You are viewing a plain text version of this content. The canonical link for it is here.
Posted to dev@commons.apache.org by Claude Warren <cl...@xenei.com> on 2019/10/18 15:49:34 UTC

[collections] Bloom filter - Discussion of Shape

 I think the other discussion is getting a bit long so I thought we could
start this discussion here and see if we can close out the other discussion
with agreement on the remaining topics.

The “Shape” of a bloom filter (excluding the hash algo) is defined
mathematically by

Number of Items (AKA: n) n = ceil(m / (-k / log(1 - exp(log(p) / k))))

Probability of Collision (AKA: p) p = (1 – exp(-kn/m))^k

Number of Bits (AKA: m) m = ceil((n * log(p)) / log(1 / pow(2, log(2))))

Number of Functions (AKA: k) k = round((m / n) * log(2))

Since the probability (p) is actually calculated directly from the other 3
the shape is actually concretely defined by n, m, and k.

This is all in the BloomFilterConfiguration class.

The BloomFilterConfigurationClass has 4 constrcutors (n,p), (p,m,k), (n,m),
and (n,m,k). in all cases where is an "p" it is assumed to be a desired
value and values of the other missing properties are calculated. The actual
value for p is then recalculated from n, m and k.

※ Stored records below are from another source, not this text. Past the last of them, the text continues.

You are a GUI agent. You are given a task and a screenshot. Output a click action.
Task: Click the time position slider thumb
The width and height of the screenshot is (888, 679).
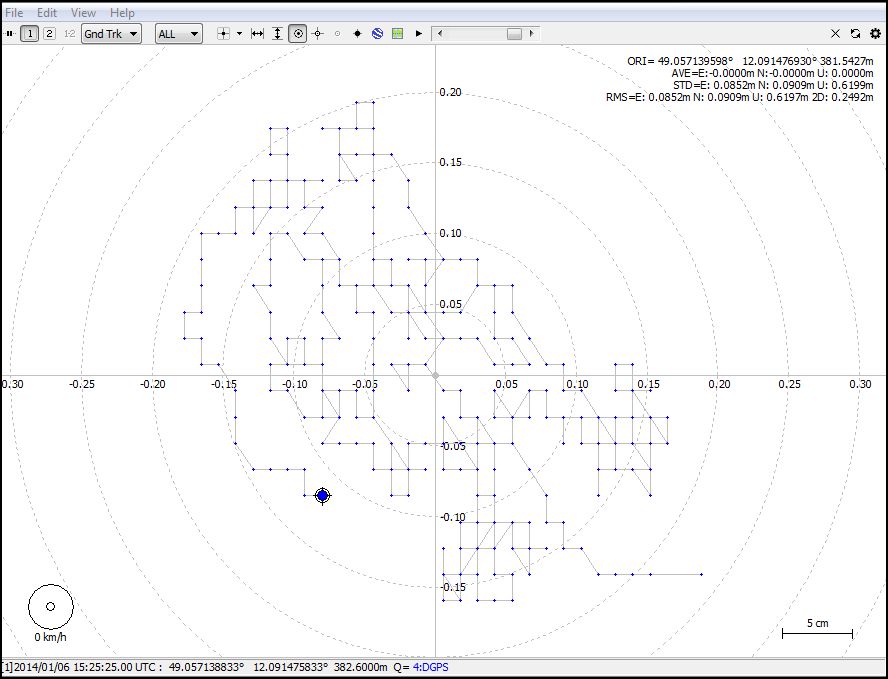pos(514,34)
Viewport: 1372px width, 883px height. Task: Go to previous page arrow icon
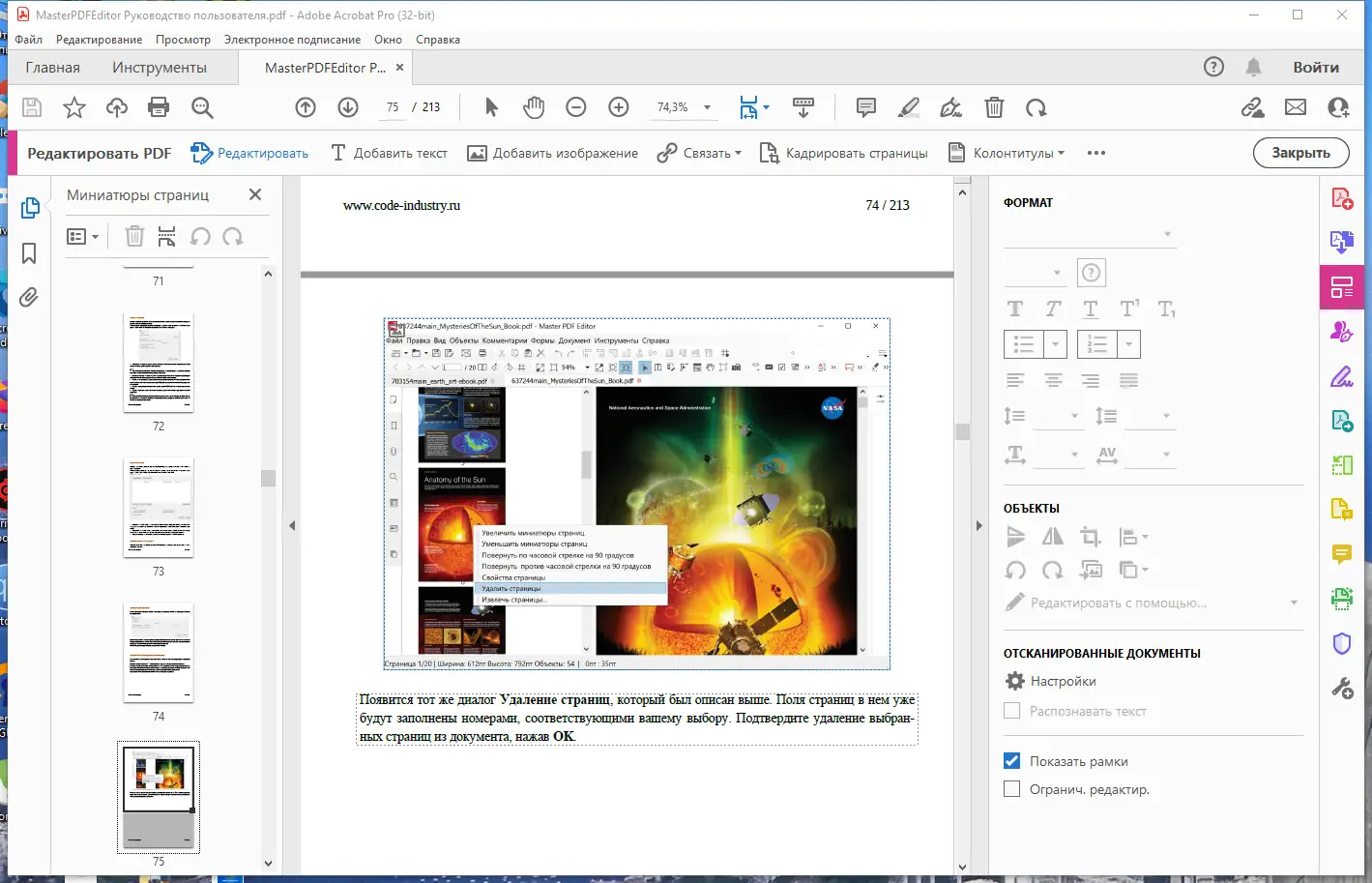(306, 107)
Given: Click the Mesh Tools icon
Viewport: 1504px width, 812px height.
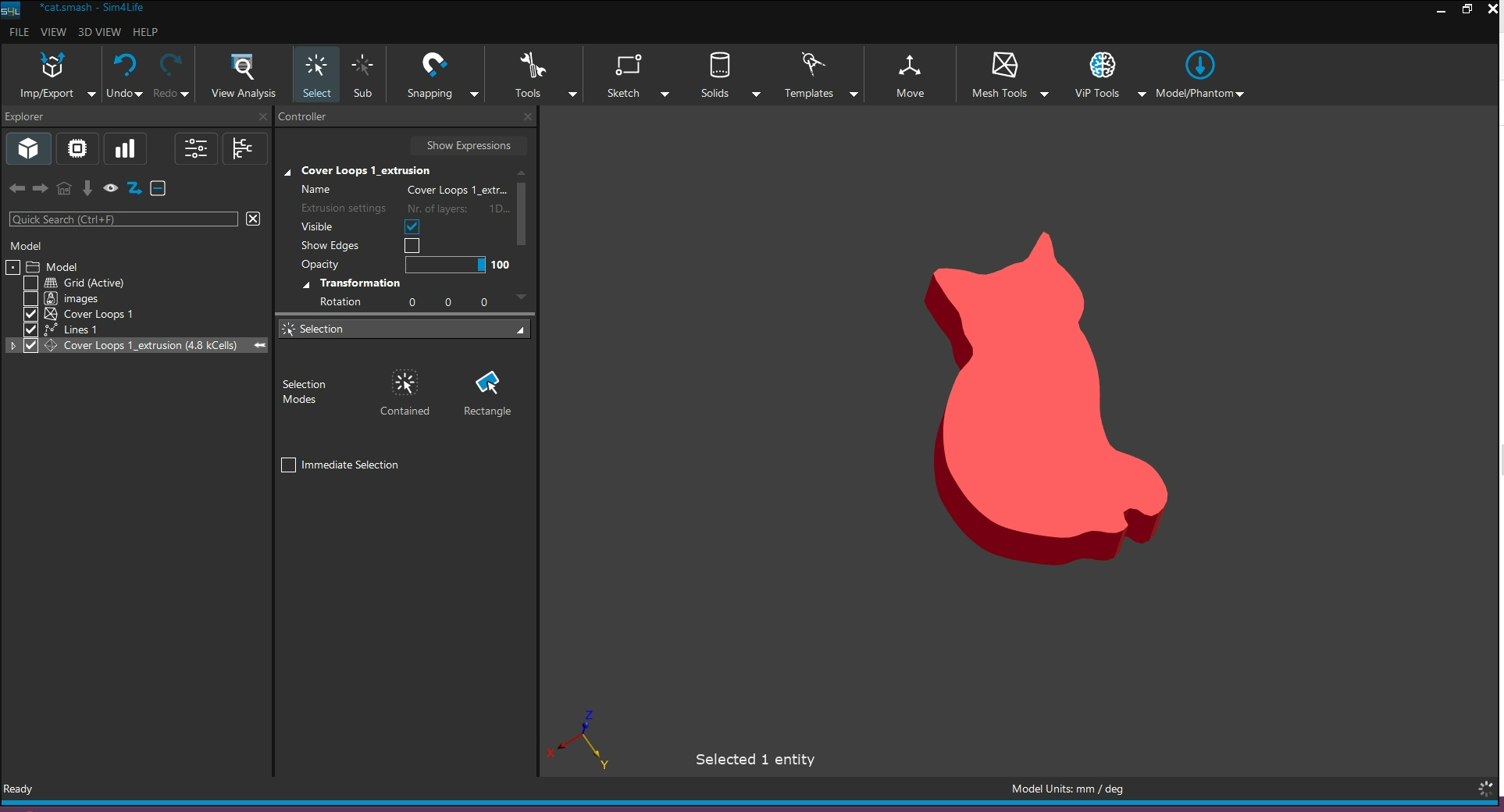Looking at the screenshot, I should [1003, 66].
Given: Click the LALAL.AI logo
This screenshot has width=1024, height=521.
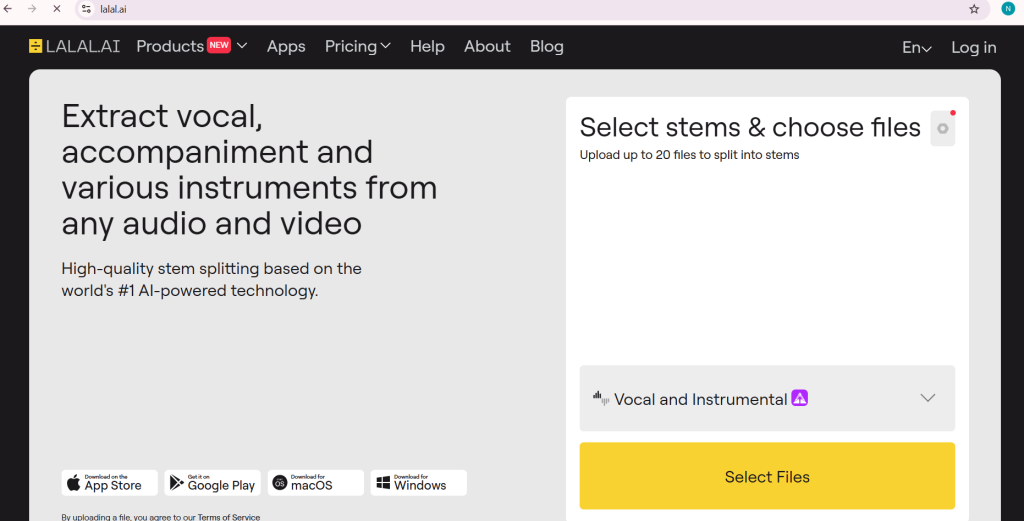Looking at the screenshot, I should click(74, 46).
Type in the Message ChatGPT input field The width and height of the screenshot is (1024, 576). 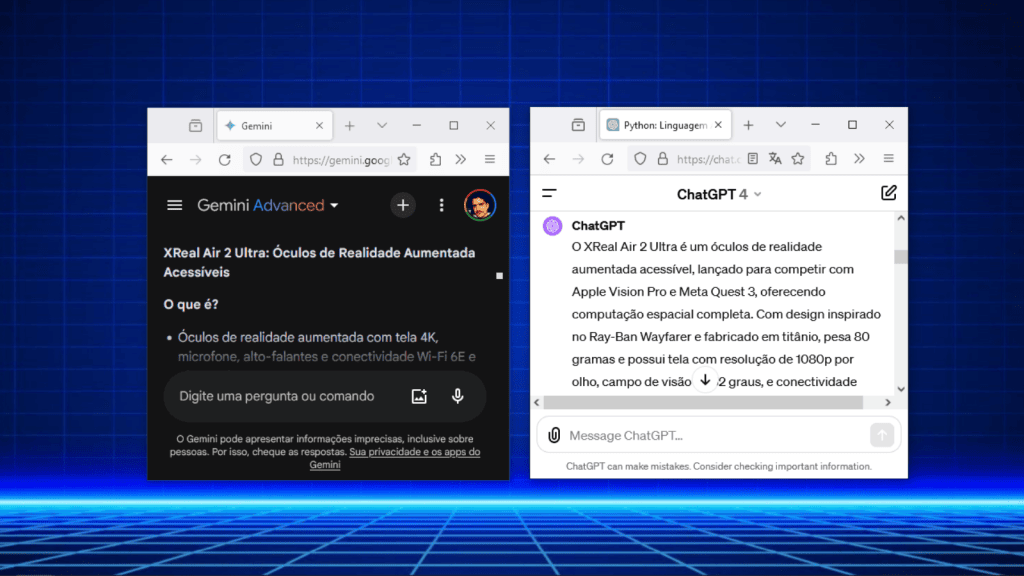pos(710,435)
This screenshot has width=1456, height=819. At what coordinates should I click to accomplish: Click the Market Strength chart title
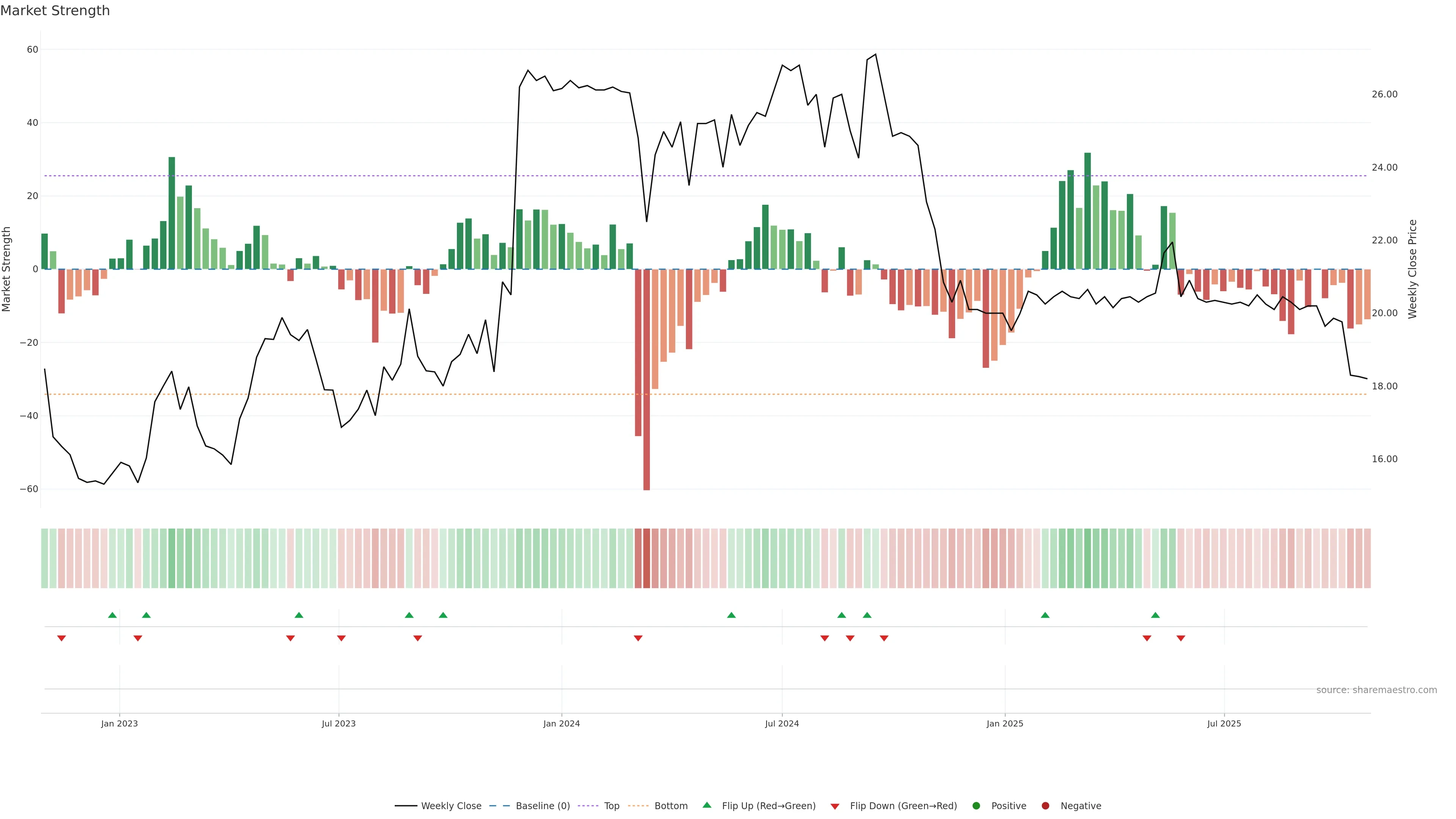tap(55, 11)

Now it makes sense that the hash algo should also be specified I am happy
to assume an enum here for the moment and also assume a mechanism for
resolving the enum to a concrete hash implementation.

I think that you will find that BloomFilterConfiguration fits the bill but
perhaps should be renamed to BloomFilterShape.



There is one other component that we have not addressed lately: The
ProtoBloomFilter.

The ProtoBloomFilter addresses an issue that arises when there are filters
with different “shape” but same Hashing Algo.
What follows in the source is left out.